Compito assegnato 1
Nel brano su Arda, quale compagno gli azzera il ciuffo in diretta tv dopo la finale di Copa del Rey?
Compito assegnato 2
Ripeti il brano su Arda da "A cascata, ci" a "cosa che conta.", parola per parola.

Brano fornito

Provando a spiegarlo a partire dal campo, Arda è il vero simbolo dell’Atletico di Diego Simeone, se ce n’è uno nel modello di calcio collettivo del cholismo – questo sì, un “ismo” forse più di moda che di concetto. «È un giocatore che alla sua naturale genialità, alla sua enorme qualità, ha saputo sommare la capacità di sacrificio senza cui non si può giocare in questa squadra» analizza Rodríguez Garrido. «In questo senso è un simbolo perché i compagni lo vedono correre e pensano: “Se lo fa questo che ha tanta classe, come posso non farlo io?”». Così, non era difficile diventare un idolo del Calderón. E infatti c’è di più. Oltre la grinta, e oltre pure le dichiarazioni d’amore e magari di circostanza per i colchoneros (da nuovo contratto fino al 2017, malgrado le avances giunte da mezza Europa), c’è l’immaginario che Arda ha saputo costruire. A partire dall’immagine. Sulle magliette e nei profili stilizzati dei social network, ci finisce preceduto dalla sua barba: come pochi orpelli estetici nella storia recente del calcio, uno spartiacque della carriera. Da quando, all’incirca all’inizio della sua seconda stagione all’Atletico (quest’anno è alla quarta), si è definitivamente convertito al nuovo look, è diventato per tutti ancor più visibile e identificabile, lontano dai profili azzimati dei Ronaldo e dalle creste sempre più diffuse e quindi più anonime: insomma, un’icona. Il suo barbone nerissimo, a metà tra asceta e turco medio, ne ha definito irreversibilmente i contorni: il ragazzo scapigliato e ribelle è diventato grande prima coprendosi il volto di peli e poi facendosi azzerare il ciuffo in diretta tv dal compagno Mario Suarez dopo la vittoria della Copa del Rey nella finale contro il Real del maggio 2013. Una promessa onorata che ne ha sancito la definitiva simbiosi con l’esperienza colchonera.

A cascata, ci sono poi le altre immagini spot: Arda in ginocchio che bacia l’erba del Calderón come fosse in moschea, Arda che quasi si strappa il petto per mostrare alla curva lo scudetto sulla maglia dell’Atletico, Arda che urla la sua furia agonistica scatenando i fotomontaggi da guerriero di epoca classica. Un personaggio talmente riconoscibile da recitare negli spot promozionali del mondiale brasiliano a cui pure la sua Turchia non ha partecipato. Ormai, si direbbe un brand. In Spagna però il suo fascino ha fatto breccia in tempi non sospetti, conquistando le copertine ben prima – e comunque a prescindere – dall’apoteosi colchonera della scorsa stagione. Perché in fondo l’ardaturanismo significa anche questo: vincere è importante, ma non è l’unica cosa che conta.

Dati registrati
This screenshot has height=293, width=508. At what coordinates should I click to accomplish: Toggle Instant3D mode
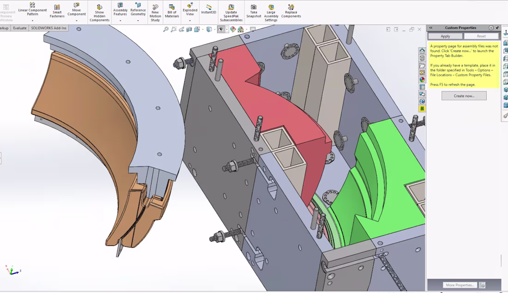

Risultato corretto 1
Mario Suarez.

Risultato corretto 2
A cascata, ci sono poi le altre immagini spot: Arda in ginocchio che bacia l’erba del Calderón come fosse in moschea, Arda che quasi si strappa il petto per mostrare alla curva lo scudetto sulla maglia dell’Atletico, Arda che urla la sua furia agonistica scatenando i fotomontaggi da guerriero di epoca classica. Un personaggio talmente riconoscibile da recitare negli spot promozionali del mondiale brasiliano a cui pure la sua Turchia non ha partecipato. Ormai, si direbbe un brand. In Spagna però il suo fascino ha fatto breccia in tempi non sospetti, conquistando le copertine ben prima – e comunque a prescindere – dall’apoteosi colchonera della scorsa stagione. Perché in fondo l’ardaturanismo significa anche questo: vincere è importante, ma non è l’unica cosa che conta.